こうしたネガティブ・キャンペーンによる選挙で、どうしても想起せざるを得ないのが、1933年3月5日、ナチス党がドイツ国会を掌握した総選挙のケースです。
ナチスではこの時期「突撃隊」SAという組織が様々な破壊活動を実施、特に3月5日の総選挙に当たっては、直前の2月27日に発生した「国会議事堂放火事件」がナチスにより、政敵へのネガティブ・キャンペーンに最大限利用されました。
結果、ナチス党は大躍進、ほどなくヒトラー独裁体制が確立され、「国会議事堂放火事件」の犯人とされた人物は、事後に「改正」された刑法により絞首刑に処せられるなど、ナチス無軌道の端緒となったわけです。
これと本当によく似ていると思うのです。
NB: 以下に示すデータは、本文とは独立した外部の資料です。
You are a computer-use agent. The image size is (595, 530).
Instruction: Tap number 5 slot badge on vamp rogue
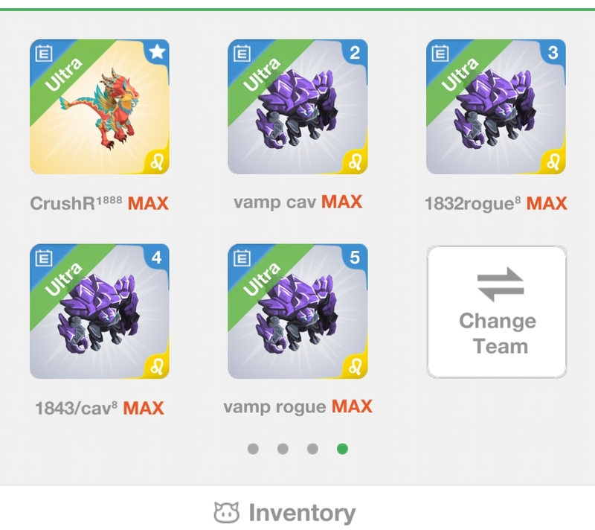pos(355,258)
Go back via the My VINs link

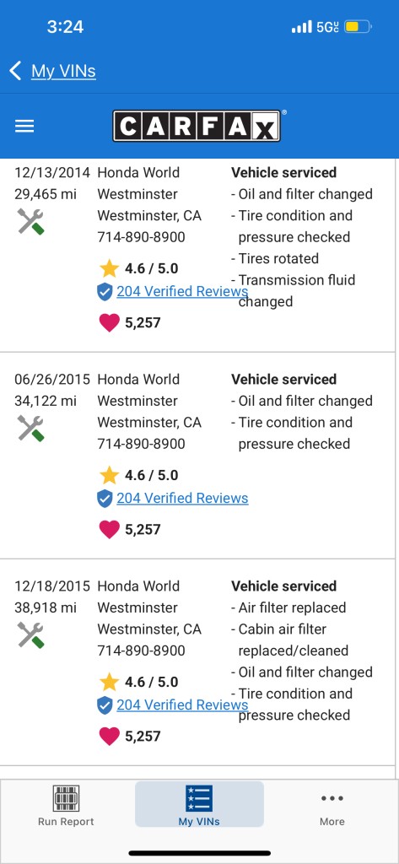(x=63, y=71)
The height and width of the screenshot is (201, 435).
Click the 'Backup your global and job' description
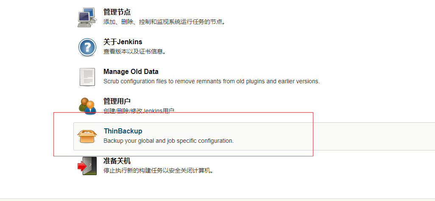pos(168,141)
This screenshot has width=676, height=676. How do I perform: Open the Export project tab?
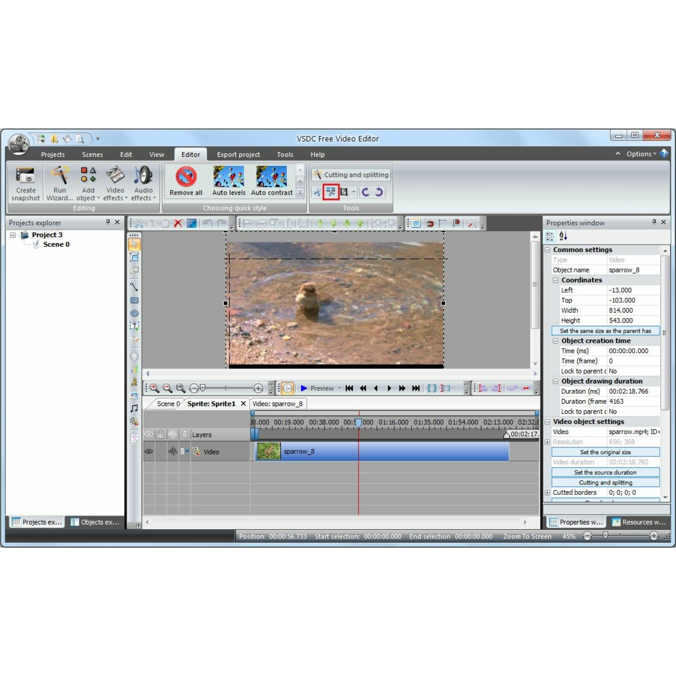[x=238, y=155]
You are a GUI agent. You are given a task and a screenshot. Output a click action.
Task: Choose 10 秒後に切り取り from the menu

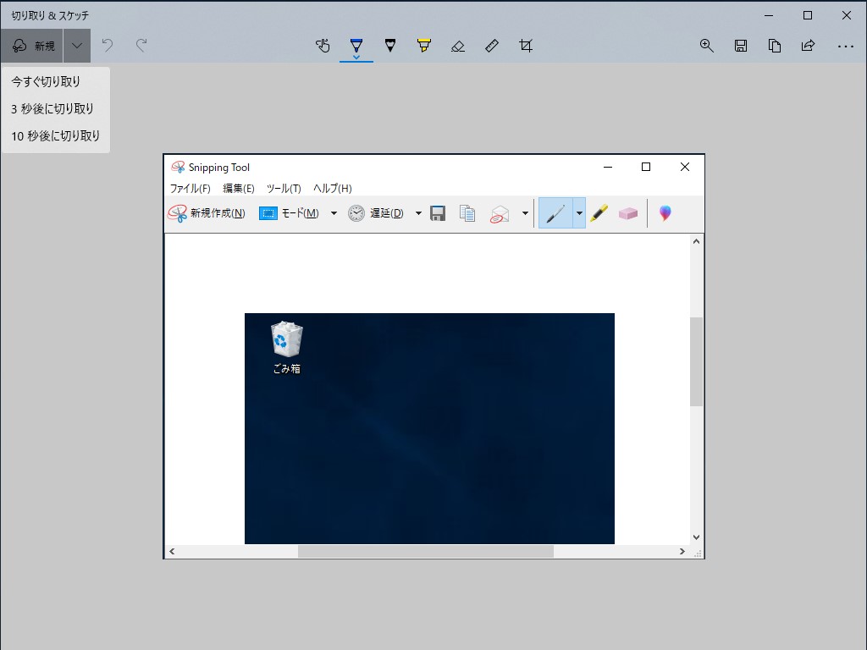click(55, 135)
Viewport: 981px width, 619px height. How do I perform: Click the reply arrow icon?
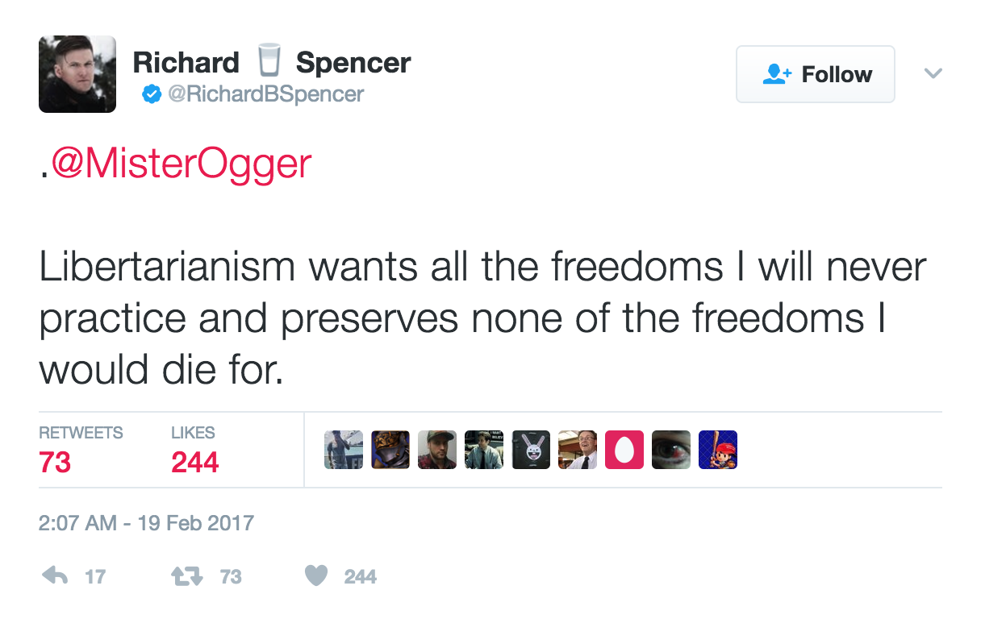(x=55, y=575)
「チームさいとう」に集まる若者やネット上の不満層と「ナチス突撃隊」、あるいは「国会議事堂放火事件」のスキャンダル化と、「元県民局長文書問題」のスキャンダル化、政治利用。
絵に描いたようなファッショの進行に言葉もありません。
これらに通底する背景として20世紀のナチスドイツと、21世紀の日本・兵庫県に共通する「失われた20年、30年」と「低リテラシー若年有権者へのマインドコントロール」のリスクを指摘して、1年の締めくくりにしたいと思います。